While James won his fourth NBA championship, Davis became the eighth player in basketball history to win an NCAA championship, an Olympic gold medal and an NBA ring.
“Watching AD and LeBron, everything they did was together,” said Dwight Howard, who won a ring with the Lakers before moving on to Philadelphia as a free agent last month. “They worked out together, they ate together, they rolled dice together. We called them The Brothers. They were always together, playing video games, doing something.
“Even though there was games where LeBron was having triple-doubles, he made sure he fed AD and AD got off,” Howard added. "I just think when you have two guys like that who are willing to do whatever it takes to win, it brings up the morale of the team. They put everything on their shoulders. They knew they had guys around them, but it was, ‘OK, LeBron. OK, AD. We’ve got to do this. It starts with us. We’ve got to be on the same page at all times.' They did a really good job with it.”
The Lakers are returning with a roster around James and Davis that looks even better than last season's championship squad. NBA veterans Marc Gasol and Montrezl Harrell have replaced Howard and JaVale McGee to keep Davis out of the center spot during the regular season, while Wesley Matthews replaced inconsistent Danny Green on the wing and gifted point guard Dennis Schröder arrived to take ball-handling pressure off James.
Davis was never expected to leave the Lakers after he declined a $28.7 million player option to become a free agent last month, but many league observers thought Davis would go for a shorter contract to maximize his mobility, as is the preference of many modern stars and Klutch clients.
Instead, Davis chose the longest possible contract, albeit with an opt-out after four years.
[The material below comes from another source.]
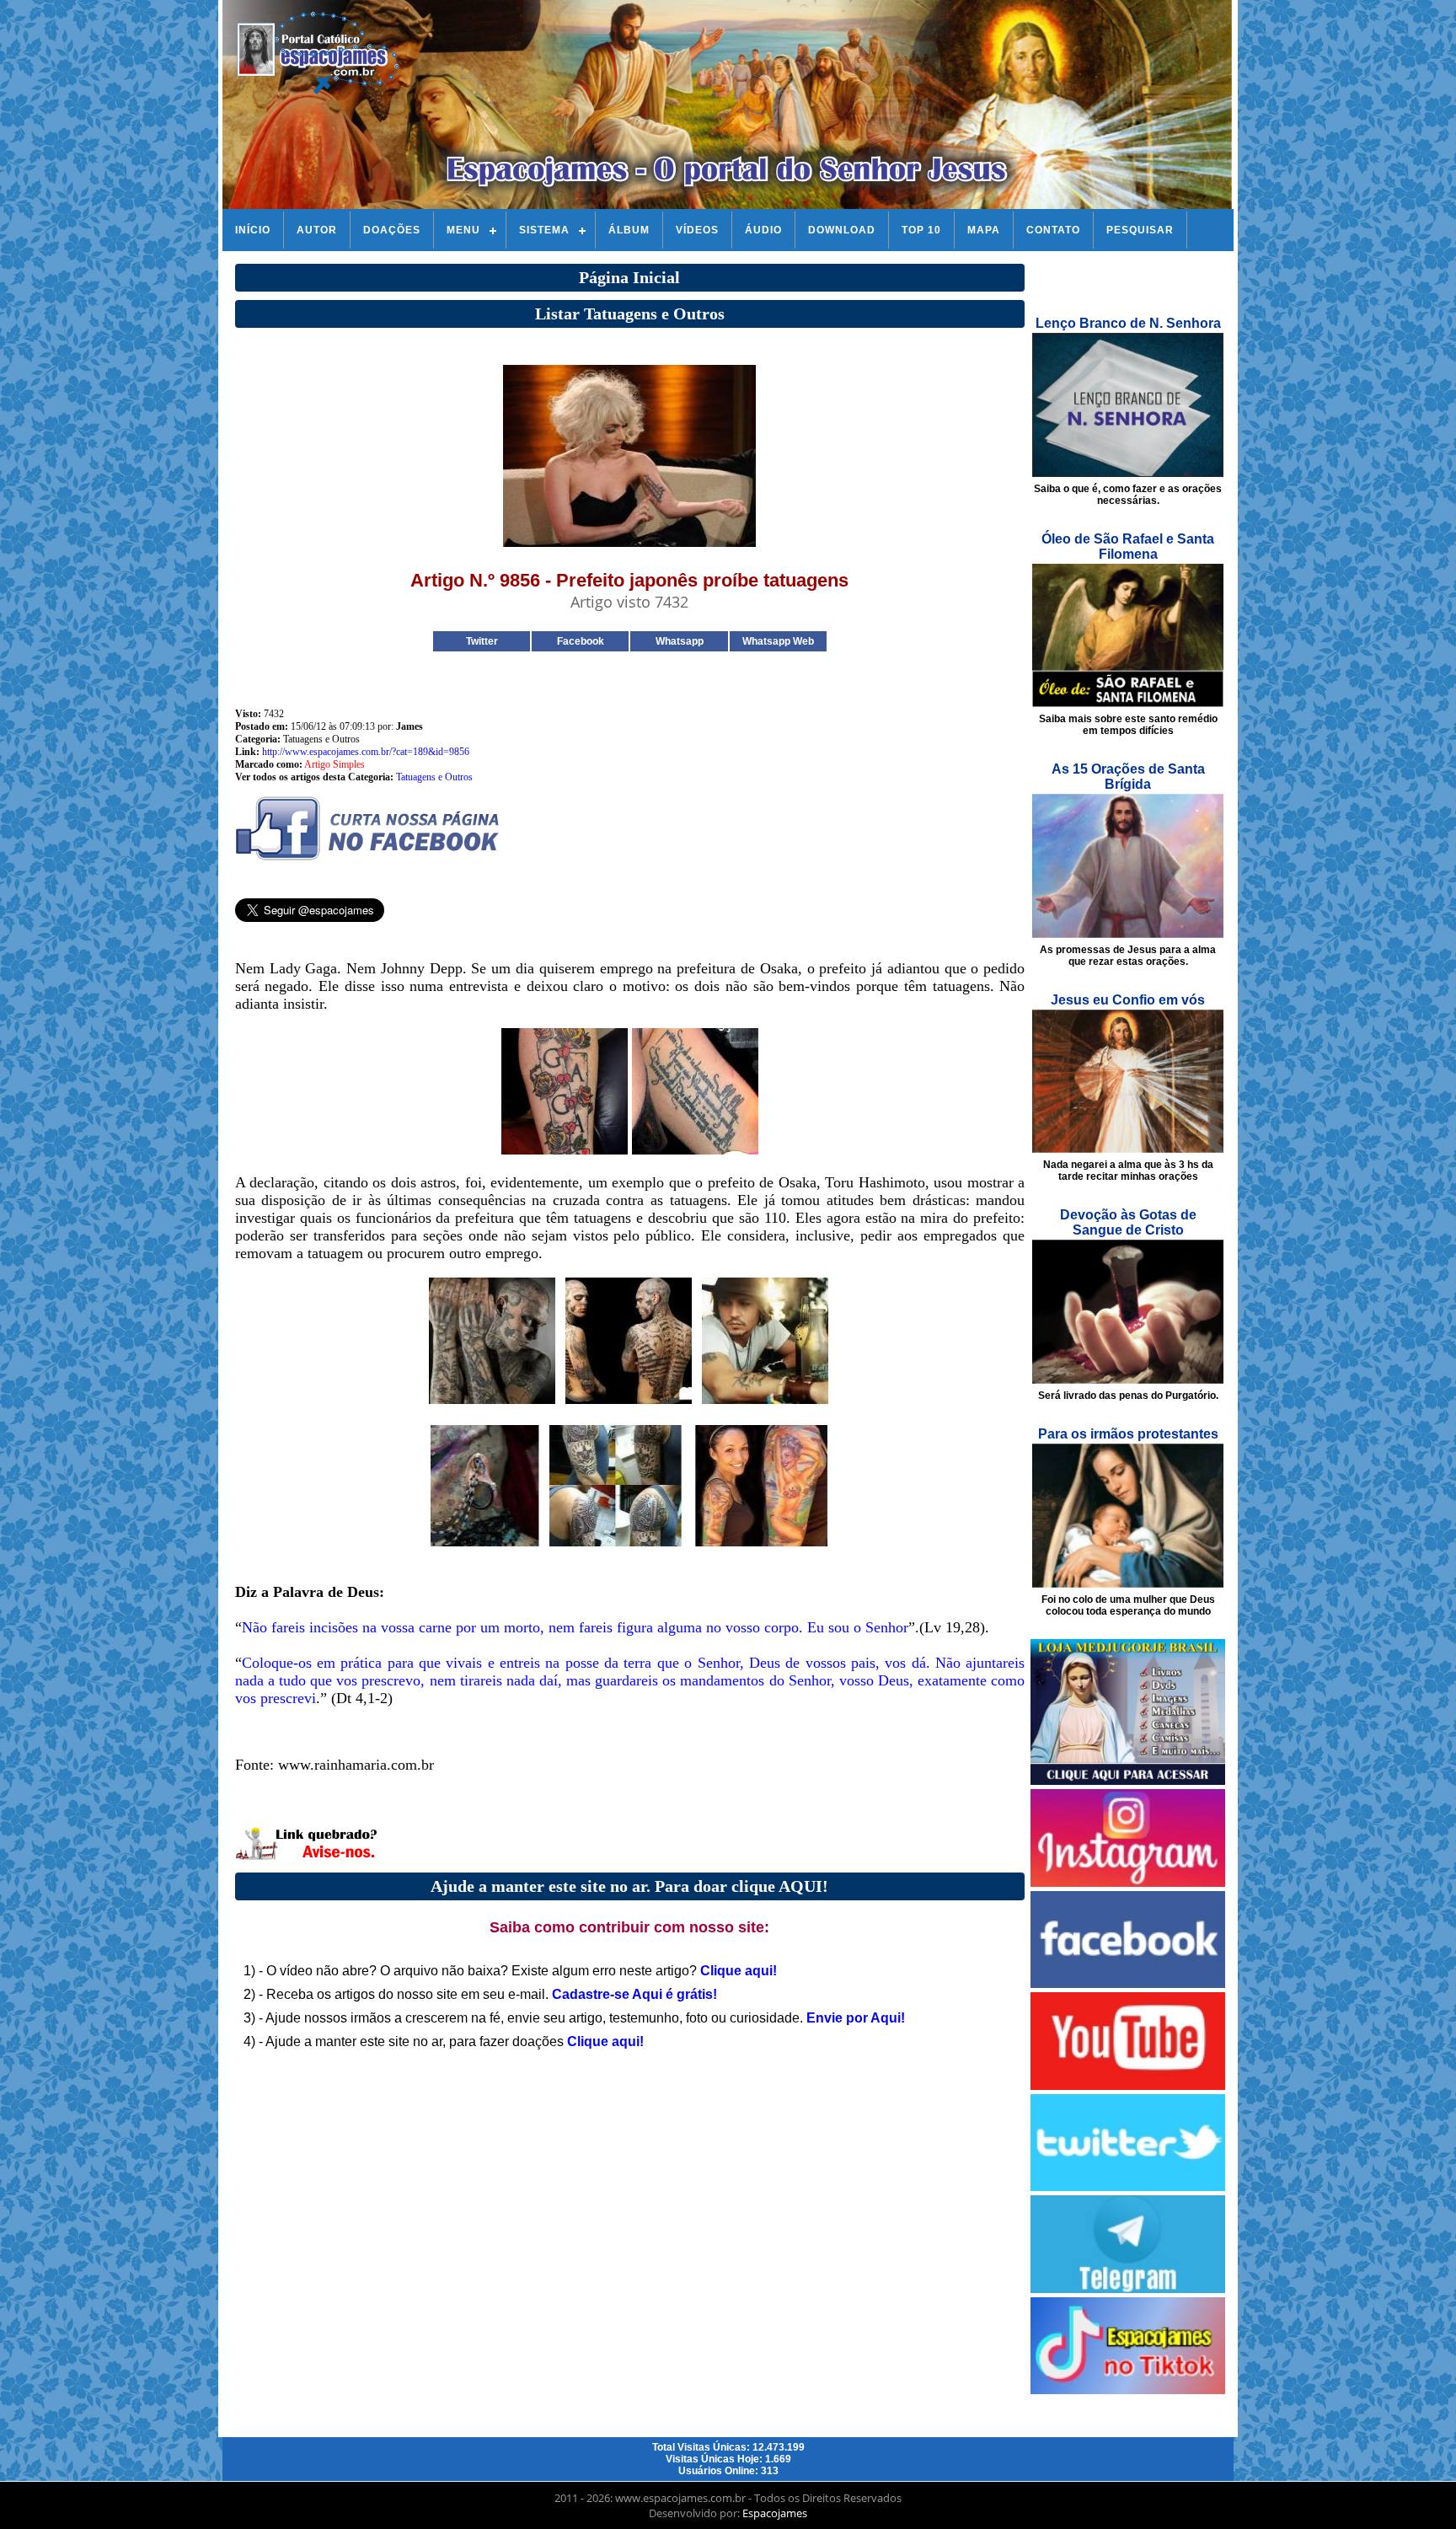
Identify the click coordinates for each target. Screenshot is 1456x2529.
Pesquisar (1140, 230)
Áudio (763, 230)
If Davis had set up his deal to become a free agent in 2022, he could have re-signed to receive a starting salary worth 35% of the team's salary cap.
In truth, the differences between his current contract and that hypothetical deal are only a few million dollars — and for Davis, security with a title contender clearly was worth a few million.
Davis will make more than $32.7 million this season, more than $35 million next season and nearly $38 million in 2022-23. The fourth year of the contract is worth about $40 million, and the fifth year would be worth more than $43 million.
Davis excelled throughout his first season with the Lakers, averaging 26.1 points, 9.3 rebounds, 3.2 assists and 2.3 blocks per game.
Along with hitting 50% of his shots and a career-high 84.6% of his free throws, Davis was a dominant presence in the paint and on the wing throughout the year while the Lakers played the Western Conference's stingiest defense. Davis finished second to Milwaukee's Giannis Antetokounmpo in the NBA's defensive player of the year voting.
Davis was even better in the playoff bubble, averaging 27.7 points 9.7 rebounds, 3.5 assists and 1.4 blocks. He hit 57% of his shots and 38% of his 3-pointers, including a remarkable game-winning 3 at the buzzer in Game 2 of the Western Conference finals against Denver.
Although the Lakers' massive fan base couldn't attend their latest championship run, Davis is already cementing a spot among the franchise's greatest big men, a proud lineage stretching from George Mikan and Wilt Chamberlain through Kareem Abdul-Jabbar, Shaquille O'Neal and Pau Gasol.
Davis spent his first seven NBA seasons as the centerpiece of the Pelicans, but he could only lead them to two playoff appearances, and he requested a trade in February 2019. The players traded from Los Angeles to New Orleans for Davis included Brandon Ingram, who got a five-year, $158 million deal from the Pelicans last month, and playmaker Lonzo Ball.
AP Sports Writer Dan Gelston in Philadelphia contributed to this report.